Change every "screenshot" in the lines below to "capture", leaving everything else the same. Don't include the pictures in your answer.

Material shown –

▼

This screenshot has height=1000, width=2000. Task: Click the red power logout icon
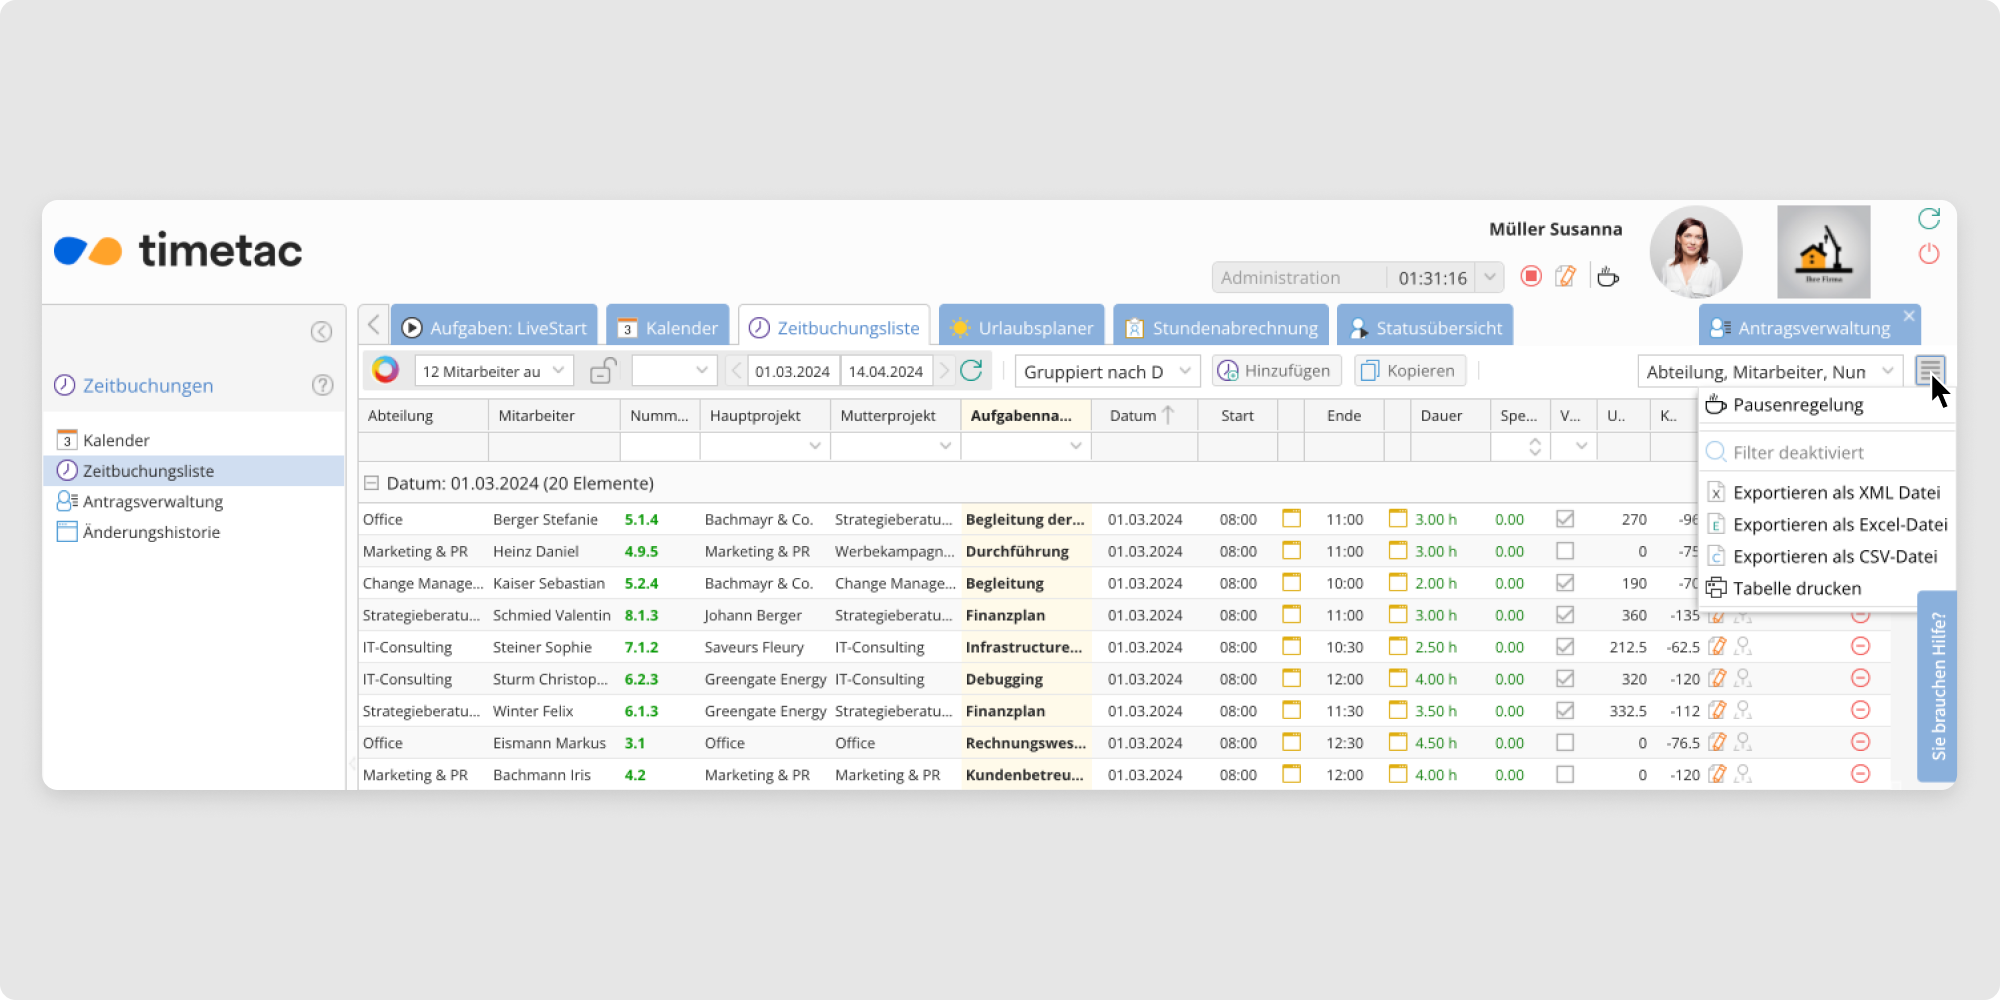tap(1929, 254)
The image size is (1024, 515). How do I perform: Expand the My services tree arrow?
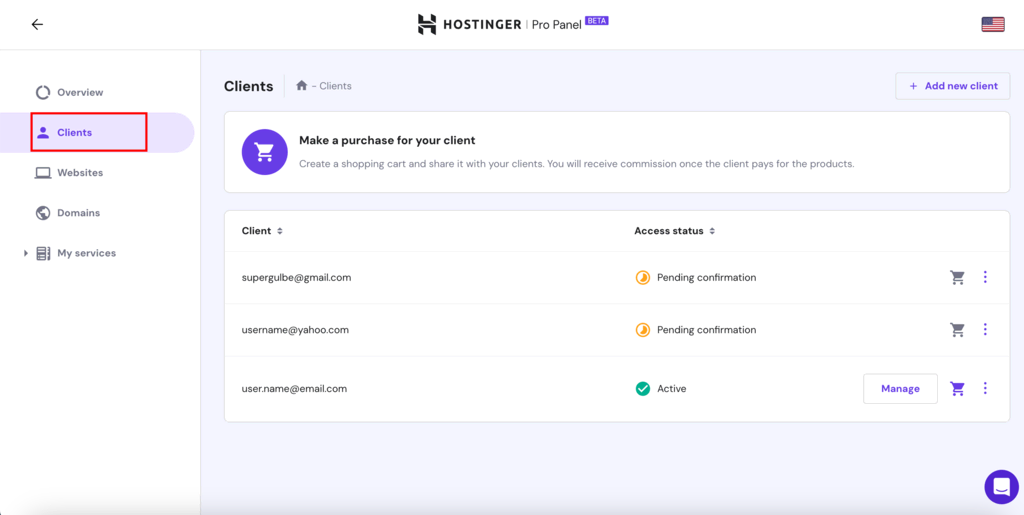click(26, 253)
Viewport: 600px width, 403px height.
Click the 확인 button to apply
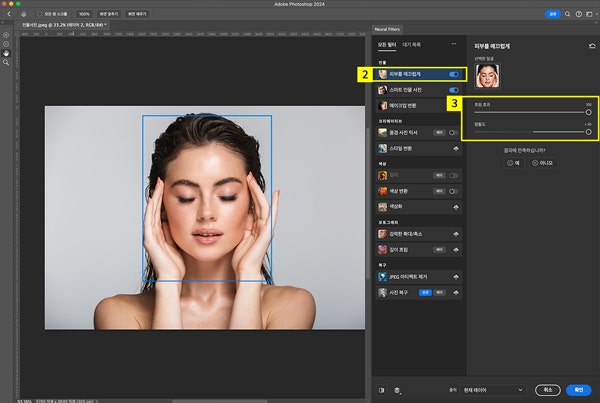tap(578, 389)
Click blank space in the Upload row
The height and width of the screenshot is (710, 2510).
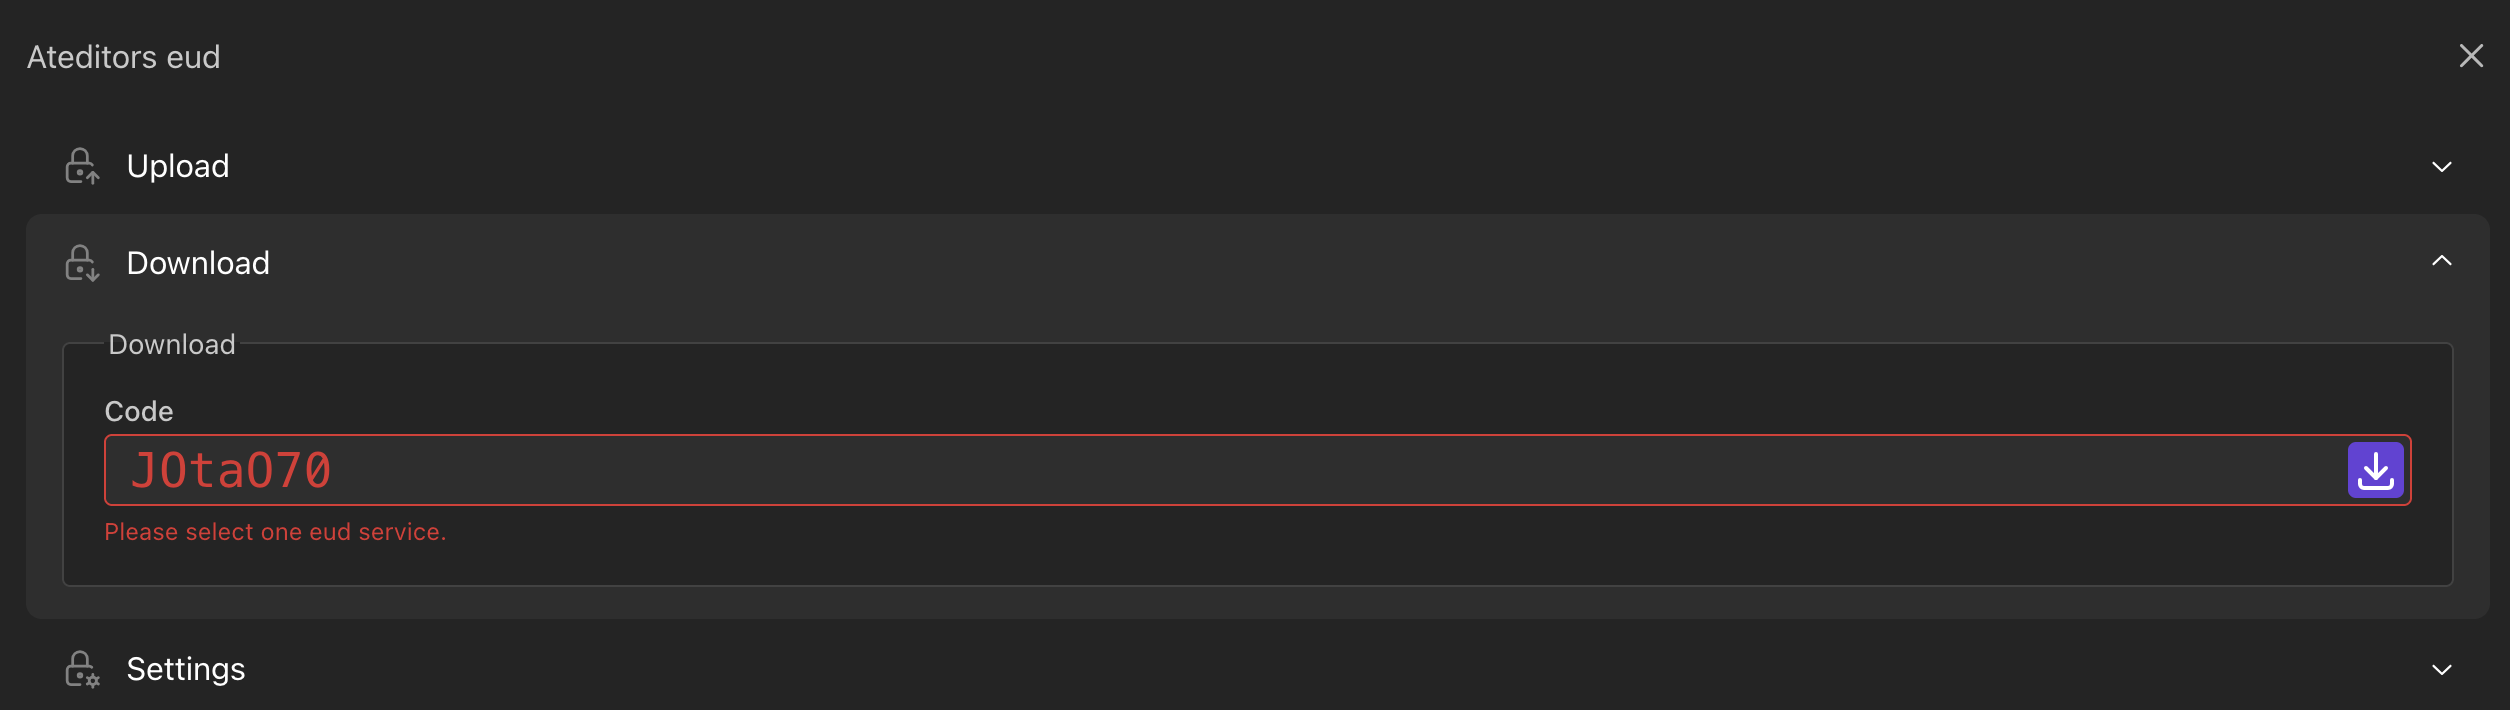1300,166
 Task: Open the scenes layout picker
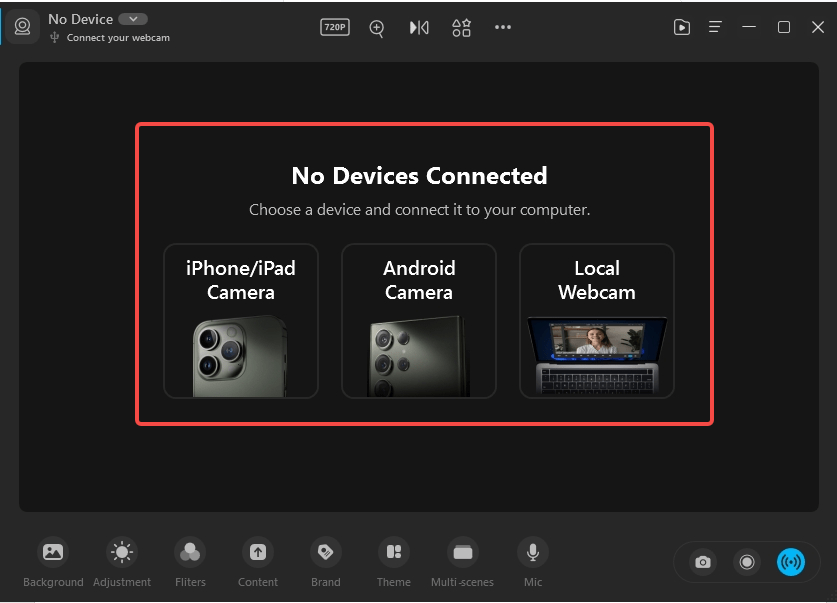(461, 27)
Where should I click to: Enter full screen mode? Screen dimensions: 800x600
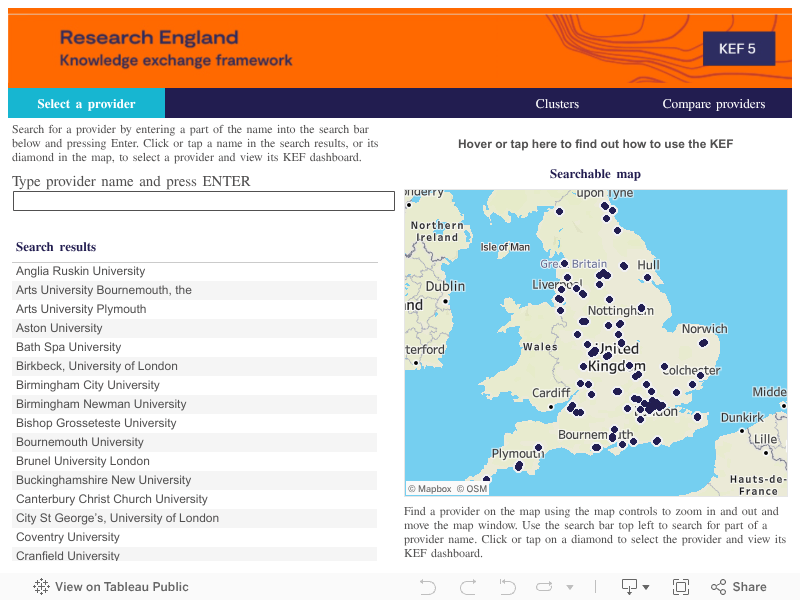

▲

Solution to this exercise –
This capture has height=1000, width=2000. Task: Click the red power logout icon
tap(1929, 254)
The image size is (1024, 515). How do I perform: Expand the My services tree arrow?
click(26, 253)
Viewport: 600px width, 403px height.
Click the 확인 button to apply
tap(578, 389)
Click blank space in the Upload row
The height and width of the capture is (710, 2510).
1300,166
 Task: Open the scenes layout picker
(461, 27)
Where should I click to: Enter full screen mode? Screen dimensions: 800x600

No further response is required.